[Request] Turn the records below into a JSON list of strings, with one string for each line and blank lines left out.

[Listing]
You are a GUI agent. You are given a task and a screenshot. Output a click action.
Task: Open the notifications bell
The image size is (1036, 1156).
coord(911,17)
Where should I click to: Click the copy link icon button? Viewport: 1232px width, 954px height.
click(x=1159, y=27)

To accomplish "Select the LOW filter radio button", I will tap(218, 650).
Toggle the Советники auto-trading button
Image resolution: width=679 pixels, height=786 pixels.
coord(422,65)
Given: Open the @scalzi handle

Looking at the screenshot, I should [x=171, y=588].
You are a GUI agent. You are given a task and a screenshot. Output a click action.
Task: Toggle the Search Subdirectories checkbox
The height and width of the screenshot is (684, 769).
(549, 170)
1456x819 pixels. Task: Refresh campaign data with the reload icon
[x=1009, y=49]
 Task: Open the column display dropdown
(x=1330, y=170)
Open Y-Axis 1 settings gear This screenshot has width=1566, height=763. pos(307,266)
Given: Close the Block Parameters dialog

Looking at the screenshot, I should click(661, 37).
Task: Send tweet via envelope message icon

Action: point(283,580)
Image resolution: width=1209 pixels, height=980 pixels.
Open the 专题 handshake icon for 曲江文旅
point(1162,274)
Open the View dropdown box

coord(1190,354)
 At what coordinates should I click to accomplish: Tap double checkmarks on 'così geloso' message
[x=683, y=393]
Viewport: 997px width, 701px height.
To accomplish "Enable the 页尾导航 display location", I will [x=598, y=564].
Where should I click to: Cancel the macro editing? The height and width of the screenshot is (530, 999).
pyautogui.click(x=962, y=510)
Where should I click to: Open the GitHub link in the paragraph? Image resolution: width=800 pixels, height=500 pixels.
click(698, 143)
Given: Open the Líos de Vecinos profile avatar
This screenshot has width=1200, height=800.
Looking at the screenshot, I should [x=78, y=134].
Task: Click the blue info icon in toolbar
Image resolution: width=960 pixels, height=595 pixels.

[Answer for this exercise]
[
  "You are a GUI agent. You are given a task and a screenshot. Output a click action.",
  "Task: Open the notifications bell",
  "The image size is (1036, 1156).",
  "coord(911,17)",
  "Where should I click to: Click the copy link icon button? Viewport: 1232px width, 954px height.",
  "click(x=1159, y=27)",
  "To accomplish \"Select the LOW filter radio button\", I will tap(218, 650).",
  "Toggle the Советники auto-trading button",
  "Image resolution: width=679 pixels, height=786 pixels.",
  "coord(422,65)",
  "Given: Open the @scalzi handle",
  "Looking at the screenshot, I should [x=171, y=588].",
  "You are a GUI agent. You are given a task and a screenshot. Output a click action.",
  "Task: Toggle the Search Subdirectories checkbox",
  "The height and width of the screenshot is (684, 769).",
  "(549, 170)",
  "1456x819 pixels. Task: Refresh campaign data with the reload icon",
  "[x=1009, y=49]",
  " Task: Open the column display dropdown",
  "(x=1330, y=170)",
  "Open Y-Axis 1 settings gear This screenshot has width=1566, height=763. pos(307,266)",
  "Given: Close the Block Parameters dialog",
  "Looking at the screenshot, I should click(661, 37).",
  "Task: Send tweet via envelope message icon",
  "Action: point(283,580)",
  "Image resolution: width=1209 pixels, height=980 pixels.",
  "Open the 专题 handshake icon for 曲江文旅",
  "point(1162,274)",
  "Open the View dropdown box",
  "coord(1190,354)",
  " At what coordinates should I click to accomplish: Tap double checkmarks on 'così geloso' message",
  "[x=683, y=393]",
  "Viewport: 997px width, 701px height.",
  "To accomplish \"Enable the 页尾导航 display location\", I will [x=598, y=564].",
  "Where should I click to: Cancel the macro editing? The height and width of the screenshot is (530, 999).",
  "pyautogui.click(x=962, y=510)",
  "Where should I click to: Open the GitHub link in the paragraph? Image resolution: width=800 pixels, height=500 pixels.",
  "click(698, 143)",
  "Given: Open the Líos de Vecinos profile avatar",
  "This screenshot has width=1200, height=800.",
  "Looking at the screenshot, I should [x=78, y=134].",
  "Task: Click the blue info icon in toolbar",
  "Image resolution: width=960 pixels, height=595 pixels."
]